◆ Problem to work on
Retype nothing except the lines below from the one with "The height and" through the one with "the 1.27913 price", exactly, with images left out.

◆ Data
***
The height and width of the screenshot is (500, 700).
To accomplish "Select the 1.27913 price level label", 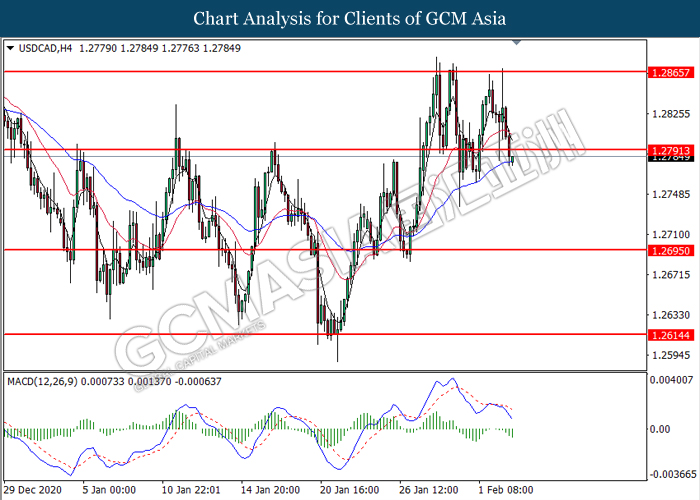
***
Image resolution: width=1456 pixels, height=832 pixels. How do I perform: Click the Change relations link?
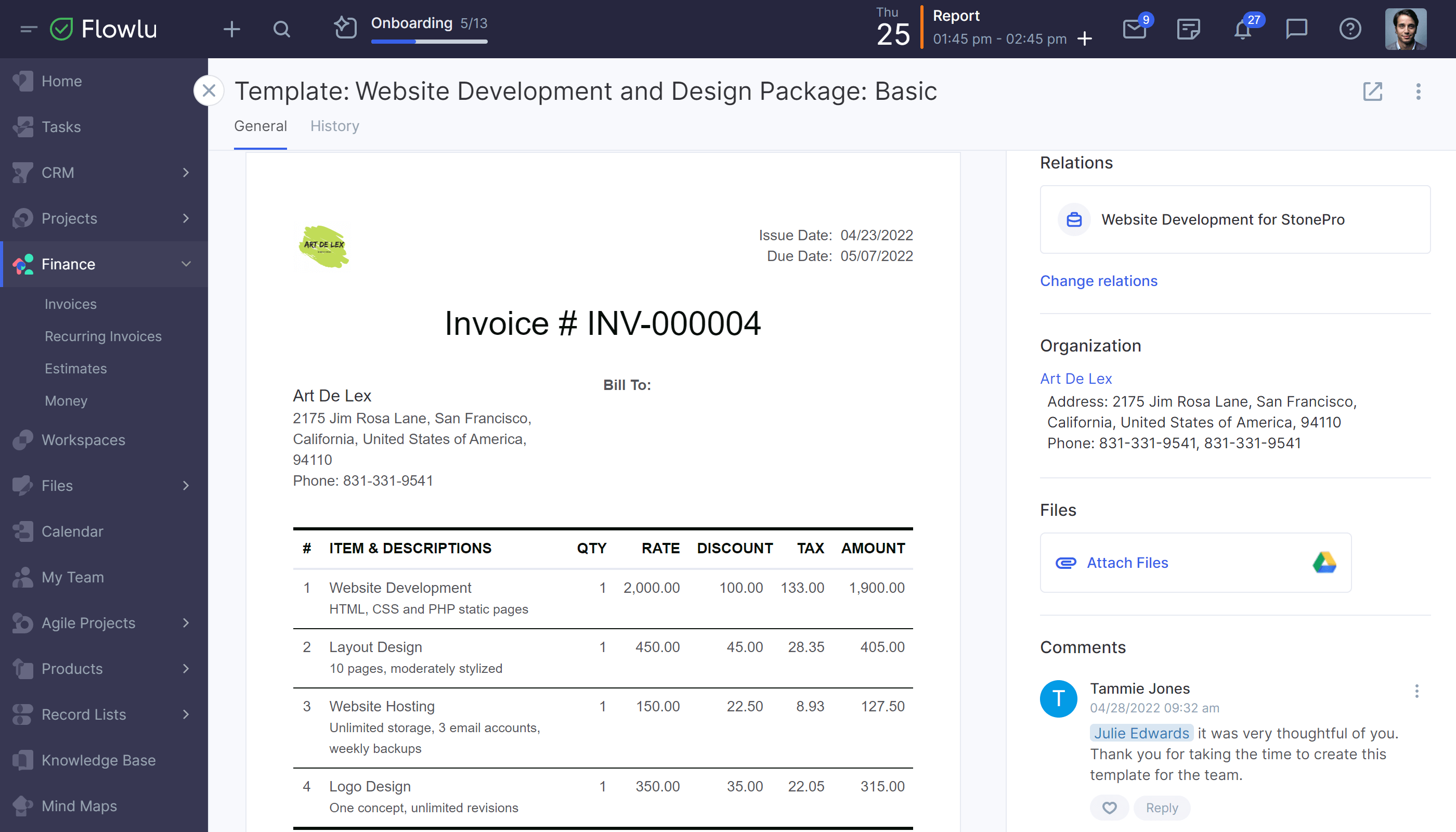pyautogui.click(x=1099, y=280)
***
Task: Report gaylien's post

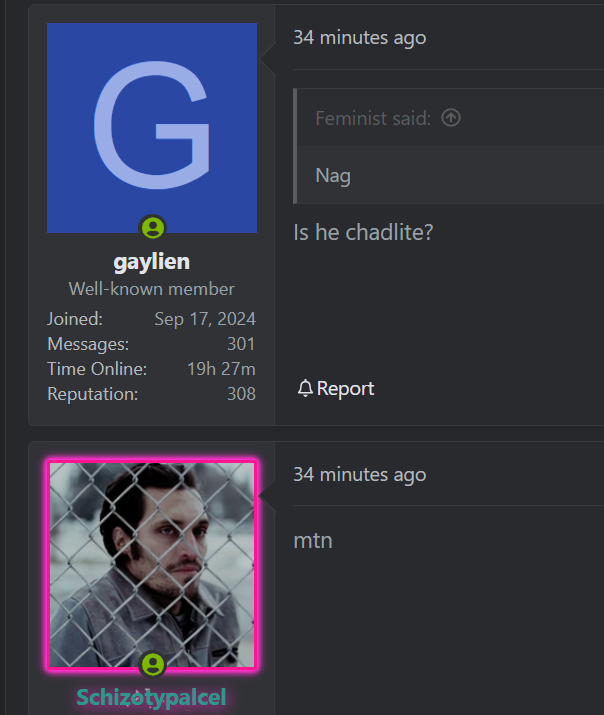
***
◆ Result of the exercise
The height and width of the screenshot is (500, 700).
To accomplish "Select the 1.27913 price level label", 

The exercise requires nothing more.